**What the task requires**
Extract the lines from the start of the records through the line containing "I want to click on 'Follow", both included, and reproduce them unchanged. Leave the pictures out.

**Data in this exercise**
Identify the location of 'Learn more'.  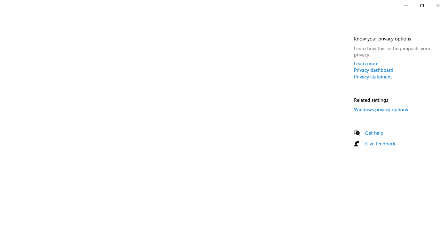
(366, 63).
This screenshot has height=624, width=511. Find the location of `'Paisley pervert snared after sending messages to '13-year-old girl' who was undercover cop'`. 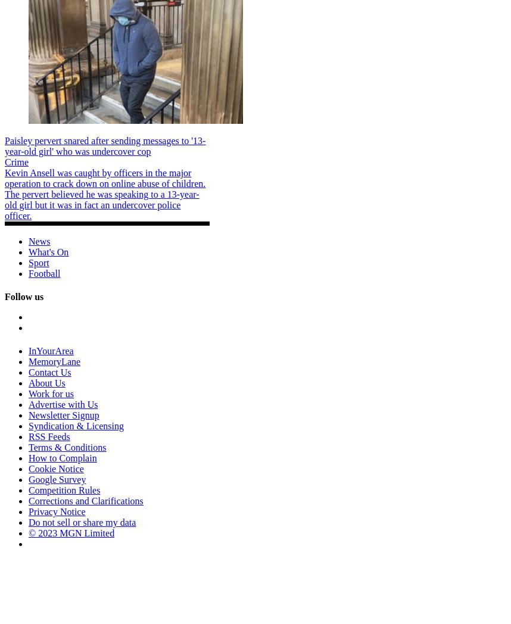

'Paisley pervert snared after sending messages to '13-year-old girl' who was undercover cop' is located at coordinates (105, 145).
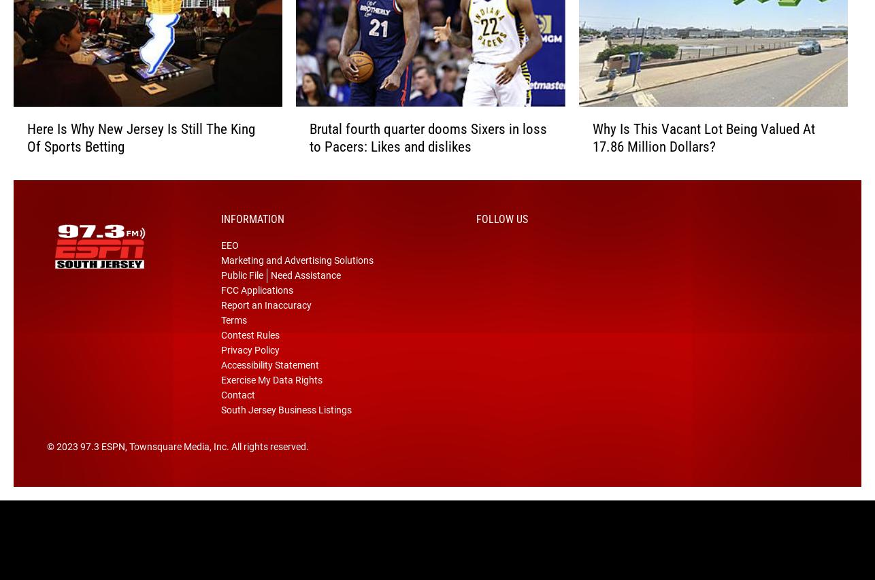  I want to click on 'Follow Us', so click(502, 240).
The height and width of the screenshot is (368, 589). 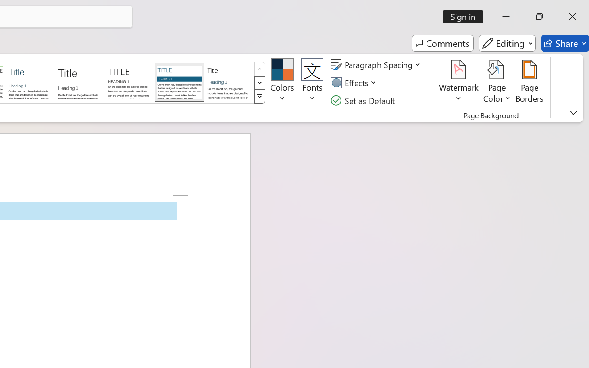 I want to click on 'Minimalist', so click(x=129, y=82).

**Result for this exercise**
Identify the location of 'Learn more'.  
(366, 63).
This screenshot has height=624, width=511. Find the location of `'Paisley pervert snared after sending messages to '13-year-old girl' who was undercover cop'`. 

'Paisley pervert snared after sending messages to '13-year-old girl' who was undercover cop' is located at coordinates (105, 145).
  I want to click on 'Follow Us', so click(502, 240).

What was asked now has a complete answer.